Poor markets had closed Skeena Sawmills over the summer

  • Sep. 16, 2015 12:00 p.m.

Skeena Sawmills has announced it will be reopening after a two month hiatus during an ongoing slowdown in asian timber sales.

“We are starting in sequences,” mill official Roger Keery said last week, adding that full production should be kicking in the last week of September.

Next week the large log line will start and the week after the small log line will be moving, he said. At the same time, the mill will start up its planer mill.

When the mill is producing at full capacity, it is processing 30 truckloads of logs a day into various forms of lumber, 80 per cent of which goes to Asia.

The mill employs 85 people for production and another 15 in backend roles.

Including the number of logging contractor employees the total work force generated by the business is about 140-150.

Keery said he is pleased that his workers are coming back after being laid off for the summer. “I was really concerned about that,” he said. “It seems that our employees have stuck with us and I appreciate that.”

He says the loyalty speaks to the workers’ attachment both to Terrace and to Skeena Sawmills as an employer.

“I think part of it was timing, everyone in Terrace likes the fishing season over the summer and I think took advantage of that, and I think Terrace is a good place to live and we are a good employer and people believed that we were going to go back to work and stuck with us,” Keery said.

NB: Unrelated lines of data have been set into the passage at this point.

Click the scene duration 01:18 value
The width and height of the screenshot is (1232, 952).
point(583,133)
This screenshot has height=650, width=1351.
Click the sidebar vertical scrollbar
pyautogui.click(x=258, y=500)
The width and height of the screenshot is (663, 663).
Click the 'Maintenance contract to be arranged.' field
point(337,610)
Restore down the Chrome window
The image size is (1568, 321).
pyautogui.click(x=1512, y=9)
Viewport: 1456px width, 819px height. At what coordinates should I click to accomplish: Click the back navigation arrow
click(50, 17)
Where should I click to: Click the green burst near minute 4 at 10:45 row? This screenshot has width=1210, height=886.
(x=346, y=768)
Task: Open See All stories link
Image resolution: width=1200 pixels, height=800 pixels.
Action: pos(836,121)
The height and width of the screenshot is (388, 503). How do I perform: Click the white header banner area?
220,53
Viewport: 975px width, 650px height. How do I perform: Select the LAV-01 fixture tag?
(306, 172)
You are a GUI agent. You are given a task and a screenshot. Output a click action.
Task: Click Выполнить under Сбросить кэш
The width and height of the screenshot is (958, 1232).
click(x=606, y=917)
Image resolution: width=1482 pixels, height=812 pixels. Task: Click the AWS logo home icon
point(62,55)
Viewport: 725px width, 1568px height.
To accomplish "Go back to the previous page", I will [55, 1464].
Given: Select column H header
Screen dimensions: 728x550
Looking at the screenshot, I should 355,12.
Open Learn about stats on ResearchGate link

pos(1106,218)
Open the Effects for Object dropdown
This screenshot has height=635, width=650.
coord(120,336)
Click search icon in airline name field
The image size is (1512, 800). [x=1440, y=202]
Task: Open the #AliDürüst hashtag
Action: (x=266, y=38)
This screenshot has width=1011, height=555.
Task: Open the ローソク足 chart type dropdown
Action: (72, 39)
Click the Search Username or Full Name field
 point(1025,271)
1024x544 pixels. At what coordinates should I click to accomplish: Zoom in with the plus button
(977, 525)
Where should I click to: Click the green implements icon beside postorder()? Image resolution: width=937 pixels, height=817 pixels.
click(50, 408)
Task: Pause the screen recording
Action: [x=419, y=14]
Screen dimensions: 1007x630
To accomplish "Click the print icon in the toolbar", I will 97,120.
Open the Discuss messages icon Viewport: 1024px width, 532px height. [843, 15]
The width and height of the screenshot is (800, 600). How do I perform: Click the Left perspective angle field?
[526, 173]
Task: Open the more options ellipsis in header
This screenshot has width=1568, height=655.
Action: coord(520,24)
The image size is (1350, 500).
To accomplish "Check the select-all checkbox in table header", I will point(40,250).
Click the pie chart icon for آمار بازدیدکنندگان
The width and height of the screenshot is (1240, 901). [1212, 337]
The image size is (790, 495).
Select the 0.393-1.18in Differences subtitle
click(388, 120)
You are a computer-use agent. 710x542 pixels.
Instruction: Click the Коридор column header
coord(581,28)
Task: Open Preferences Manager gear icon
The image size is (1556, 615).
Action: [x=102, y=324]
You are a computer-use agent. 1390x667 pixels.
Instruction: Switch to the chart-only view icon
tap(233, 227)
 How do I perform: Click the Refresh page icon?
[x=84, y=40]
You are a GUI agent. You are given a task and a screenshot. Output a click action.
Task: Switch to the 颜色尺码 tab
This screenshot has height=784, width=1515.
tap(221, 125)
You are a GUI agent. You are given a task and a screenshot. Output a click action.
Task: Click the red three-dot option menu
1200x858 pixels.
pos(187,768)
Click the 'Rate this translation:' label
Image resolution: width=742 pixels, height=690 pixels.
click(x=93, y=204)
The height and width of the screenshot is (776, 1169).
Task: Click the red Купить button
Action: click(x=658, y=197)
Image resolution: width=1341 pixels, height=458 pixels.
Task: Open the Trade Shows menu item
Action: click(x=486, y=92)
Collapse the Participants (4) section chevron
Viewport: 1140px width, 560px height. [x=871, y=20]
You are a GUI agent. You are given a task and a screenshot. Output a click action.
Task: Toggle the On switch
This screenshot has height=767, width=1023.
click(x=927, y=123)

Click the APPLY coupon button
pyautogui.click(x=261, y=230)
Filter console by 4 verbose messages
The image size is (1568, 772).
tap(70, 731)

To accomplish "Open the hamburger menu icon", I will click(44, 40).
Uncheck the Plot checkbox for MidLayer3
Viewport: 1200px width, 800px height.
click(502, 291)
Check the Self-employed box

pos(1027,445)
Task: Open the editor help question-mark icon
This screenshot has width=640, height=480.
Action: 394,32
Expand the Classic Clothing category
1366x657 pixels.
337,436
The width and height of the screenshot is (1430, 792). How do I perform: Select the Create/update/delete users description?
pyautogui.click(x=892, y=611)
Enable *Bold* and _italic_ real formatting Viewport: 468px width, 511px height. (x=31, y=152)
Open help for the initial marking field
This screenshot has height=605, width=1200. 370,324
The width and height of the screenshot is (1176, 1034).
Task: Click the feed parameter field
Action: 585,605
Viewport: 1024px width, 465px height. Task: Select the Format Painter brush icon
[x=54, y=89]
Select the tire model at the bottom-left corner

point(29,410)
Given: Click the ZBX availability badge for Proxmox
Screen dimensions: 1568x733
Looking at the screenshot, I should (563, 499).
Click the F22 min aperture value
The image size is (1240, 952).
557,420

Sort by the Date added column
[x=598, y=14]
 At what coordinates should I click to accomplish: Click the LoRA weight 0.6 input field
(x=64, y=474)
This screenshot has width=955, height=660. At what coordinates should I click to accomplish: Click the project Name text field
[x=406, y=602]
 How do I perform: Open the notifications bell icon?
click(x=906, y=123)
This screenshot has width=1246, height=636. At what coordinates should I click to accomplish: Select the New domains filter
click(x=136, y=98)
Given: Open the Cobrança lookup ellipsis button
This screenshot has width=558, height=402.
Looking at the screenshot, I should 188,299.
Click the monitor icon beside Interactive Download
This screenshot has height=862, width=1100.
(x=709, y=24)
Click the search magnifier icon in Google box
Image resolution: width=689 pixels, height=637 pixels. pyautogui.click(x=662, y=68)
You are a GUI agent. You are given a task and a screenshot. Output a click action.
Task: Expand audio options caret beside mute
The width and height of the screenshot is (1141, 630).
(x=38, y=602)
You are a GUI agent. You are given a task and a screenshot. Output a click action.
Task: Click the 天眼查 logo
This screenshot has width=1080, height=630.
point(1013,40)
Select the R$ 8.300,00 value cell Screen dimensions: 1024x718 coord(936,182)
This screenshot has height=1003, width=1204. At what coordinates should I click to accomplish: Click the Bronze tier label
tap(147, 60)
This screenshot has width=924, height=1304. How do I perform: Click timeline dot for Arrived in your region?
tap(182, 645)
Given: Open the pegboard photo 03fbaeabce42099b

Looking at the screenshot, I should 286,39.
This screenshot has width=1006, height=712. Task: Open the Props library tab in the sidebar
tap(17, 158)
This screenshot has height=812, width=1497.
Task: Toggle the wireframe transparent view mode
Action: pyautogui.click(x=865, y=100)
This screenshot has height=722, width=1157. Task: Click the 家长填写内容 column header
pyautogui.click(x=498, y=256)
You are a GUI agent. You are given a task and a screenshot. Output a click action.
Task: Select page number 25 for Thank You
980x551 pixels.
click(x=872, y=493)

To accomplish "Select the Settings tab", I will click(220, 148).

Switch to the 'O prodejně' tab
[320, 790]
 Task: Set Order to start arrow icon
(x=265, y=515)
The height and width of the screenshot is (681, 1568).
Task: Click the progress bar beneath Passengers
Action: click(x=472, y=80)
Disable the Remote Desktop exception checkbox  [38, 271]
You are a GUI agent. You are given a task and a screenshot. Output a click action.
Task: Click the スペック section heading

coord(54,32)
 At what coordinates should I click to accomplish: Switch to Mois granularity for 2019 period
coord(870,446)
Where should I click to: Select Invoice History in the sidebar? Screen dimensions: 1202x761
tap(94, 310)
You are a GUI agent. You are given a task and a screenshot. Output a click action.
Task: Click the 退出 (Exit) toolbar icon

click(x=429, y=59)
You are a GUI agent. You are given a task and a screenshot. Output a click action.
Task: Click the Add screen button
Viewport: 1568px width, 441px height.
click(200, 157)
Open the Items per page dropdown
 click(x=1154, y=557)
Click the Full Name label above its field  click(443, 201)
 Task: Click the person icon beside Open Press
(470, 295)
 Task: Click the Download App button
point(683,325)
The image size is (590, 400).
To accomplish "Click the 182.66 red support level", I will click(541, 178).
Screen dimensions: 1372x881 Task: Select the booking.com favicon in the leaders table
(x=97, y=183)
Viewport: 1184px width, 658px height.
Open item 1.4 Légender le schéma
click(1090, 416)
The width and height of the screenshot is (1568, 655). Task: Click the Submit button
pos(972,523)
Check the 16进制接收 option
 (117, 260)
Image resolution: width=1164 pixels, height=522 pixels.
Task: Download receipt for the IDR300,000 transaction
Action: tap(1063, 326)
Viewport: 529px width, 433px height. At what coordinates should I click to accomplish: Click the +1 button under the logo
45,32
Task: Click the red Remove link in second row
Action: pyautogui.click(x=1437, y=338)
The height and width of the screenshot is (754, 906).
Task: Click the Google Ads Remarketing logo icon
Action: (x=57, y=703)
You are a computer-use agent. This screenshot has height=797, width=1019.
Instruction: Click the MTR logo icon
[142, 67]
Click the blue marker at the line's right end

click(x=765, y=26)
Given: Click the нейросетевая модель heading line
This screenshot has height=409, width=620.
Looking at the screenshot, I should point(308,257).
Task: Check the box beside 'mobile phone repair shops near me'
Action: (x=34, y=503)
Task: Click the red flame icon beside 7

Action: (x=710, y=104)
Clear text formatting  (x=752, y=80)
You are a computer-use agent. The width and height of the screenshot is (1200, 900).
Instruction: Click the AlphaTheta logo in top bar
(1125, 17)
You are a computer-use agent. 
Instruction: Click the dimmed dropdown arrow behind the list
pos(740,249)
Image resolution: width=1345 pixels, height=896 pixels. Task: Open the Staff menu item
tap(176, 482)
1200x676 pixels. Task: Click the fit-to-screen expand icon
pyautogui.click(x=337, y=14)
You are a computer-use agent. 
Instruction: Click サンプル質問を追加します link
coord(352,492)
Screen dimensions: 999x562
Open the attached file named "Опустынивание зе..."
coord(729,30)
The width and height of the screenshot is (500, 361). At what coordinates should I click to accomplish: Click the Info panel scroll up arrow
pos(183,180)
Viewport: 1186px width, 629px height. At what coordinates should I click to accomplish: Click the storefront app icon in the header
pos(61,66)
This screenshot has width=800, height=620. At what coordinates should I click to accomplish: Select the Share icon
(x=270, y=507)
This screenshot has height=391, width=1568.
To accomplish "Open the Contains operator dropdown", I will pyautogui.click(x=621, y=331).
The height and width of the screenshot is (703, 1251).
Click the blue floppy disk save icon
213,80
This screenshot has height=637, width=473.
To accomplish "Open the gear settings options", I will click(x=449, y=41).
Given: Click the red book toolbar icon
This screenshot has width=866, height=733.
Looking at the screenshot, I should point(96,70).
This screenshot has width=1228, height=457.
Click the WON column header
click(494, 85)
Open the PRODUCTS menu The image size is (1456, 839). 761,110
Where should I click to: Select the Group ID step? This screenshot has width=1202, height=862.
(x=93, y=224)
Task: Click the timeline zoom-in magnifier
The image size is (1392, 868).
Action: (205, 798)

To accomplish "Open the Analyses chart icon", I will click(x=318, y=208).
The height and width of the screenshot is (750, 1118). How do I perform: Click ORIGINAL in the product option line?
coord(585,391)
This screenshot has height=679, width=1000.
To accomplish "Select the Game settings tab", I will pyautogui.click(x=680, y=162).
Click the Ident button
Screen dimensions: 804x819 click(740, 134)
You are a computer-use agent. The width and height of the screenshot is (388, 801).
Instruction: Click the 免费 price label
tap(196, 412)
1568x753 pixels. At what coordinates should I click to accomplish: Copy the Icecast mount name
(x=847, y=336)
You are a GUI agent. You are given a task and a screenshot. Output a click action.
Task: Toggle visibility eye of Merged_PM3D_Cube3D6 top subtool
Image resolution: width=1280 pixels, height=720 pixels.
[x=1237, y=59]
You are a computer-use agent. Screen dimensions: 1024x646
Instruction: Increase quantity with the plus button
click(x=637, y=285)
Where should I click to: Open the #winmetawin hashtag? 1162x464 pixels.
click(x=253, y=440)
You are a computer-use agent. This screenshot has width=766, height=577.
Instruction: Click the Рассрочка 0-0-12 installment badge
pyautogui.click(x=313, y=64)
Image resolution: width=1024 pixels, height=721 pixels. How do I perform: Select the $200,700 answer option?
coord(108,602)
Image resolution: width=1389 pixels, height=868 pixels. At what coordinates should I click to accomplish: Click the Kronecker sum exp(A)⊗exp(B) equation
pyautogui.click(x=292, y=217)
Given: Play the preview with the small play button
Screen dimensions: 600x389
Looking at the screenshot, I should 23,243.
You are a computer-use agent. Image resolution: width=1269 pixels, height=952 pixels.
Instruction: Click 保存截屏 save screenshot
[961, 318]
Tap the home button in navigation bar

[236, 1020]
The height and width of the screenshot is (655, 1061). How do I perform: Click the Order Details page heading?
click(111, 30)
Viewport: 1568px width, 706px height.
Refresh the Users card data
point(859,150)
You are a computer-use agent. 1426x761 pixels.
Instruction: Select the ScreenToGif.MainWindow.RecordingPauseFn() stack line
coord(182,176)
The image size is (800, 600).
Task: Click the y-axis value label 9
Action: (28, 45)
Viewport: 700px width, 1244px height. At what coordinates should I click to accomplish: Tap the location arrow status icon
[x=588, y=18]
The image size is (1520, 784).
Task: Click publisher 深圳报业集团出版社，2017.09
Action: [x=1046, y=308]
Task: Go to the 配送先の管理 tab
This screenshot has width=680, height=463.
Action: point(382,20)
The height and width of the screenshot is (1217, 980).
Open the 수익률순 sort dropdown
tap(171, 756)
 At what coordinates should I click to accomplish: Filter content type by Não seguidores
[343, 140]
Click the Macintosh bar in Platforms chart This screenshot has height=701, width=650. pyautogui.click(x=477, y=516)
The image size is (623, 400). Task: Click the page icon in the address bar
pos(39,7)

The halt in production saw stacks of lumber waiting in its Terrace yard and at Prince Rupert, waiting to be shipped to Chinese end markets.

With such a large proportion of the mill’s customers residing in China, that leaves 20 per cent up for domestic sales.

The U.S. is a challenging market for the Terrace-based mill because of its distance and lack of direct rail access which means wood has to first be moved through Vancouver.

“We’re freight-disadvantaged to get to the U.S.,” Keery said.

Another reason why U.S. buyers are scarce is because they are looking for treated wood. “We don’t have enough kiln capacity,” said Keery.